“When was this stored” vs “when did it happen”

Sunday, 4 Nov 2018

Over on his weblog, Chris Siebenmann talks about metadata in file based websites:

In a file based website engine, any form of metadata that you can’t usefully commit into common version control systems is a mistake.

This is part of a class of mistake I’ve variously made or run into in a number of contexts.

A prominent example that comes to mind is an application I work on which tracks records of some kind, and in one place, users enter “number of X for the thing recorded here” as data points over time. Originally the point in time used for a data point was the time of entry of the data point. At some point I realised that this was a mistake: the point in time at which the number of X was Y is not the same as the point in time at which that fact was recorded in our system.
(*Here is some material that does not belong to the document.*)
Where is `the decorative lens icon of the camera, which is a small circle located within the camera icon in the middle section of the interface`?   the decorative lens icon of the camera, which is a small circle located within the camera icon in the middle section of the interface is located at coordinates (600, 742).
Among other things, treating them the same means you cannot enter “number of X” data points after the fact (such as when newly capturing a record retroactively). One is metadata about a real-world event, the other is metadata about the usage of our application to record that real-world event.

So the generalised principle goes maybe something like this:

Metadata about a storage entity should not be confused with metadata about whatever the payload of that storage entity represents.

These may (obviously) coincide but are nevertheless not the same thing. If an article is stored in a file, the creation date of the file just says when that article was saved into that file – not when the article was written. As long as the “writing an article” and “saving it into a file” actions are strongly bound to each other, these metadata will coincide so that it may seem attractive to treat one as the other. But once you introduce ways for them to diverge – such as adding a VCS to the mix, which creates/removes/modifies files without a corresponding article-writing/editing action – you have a problem.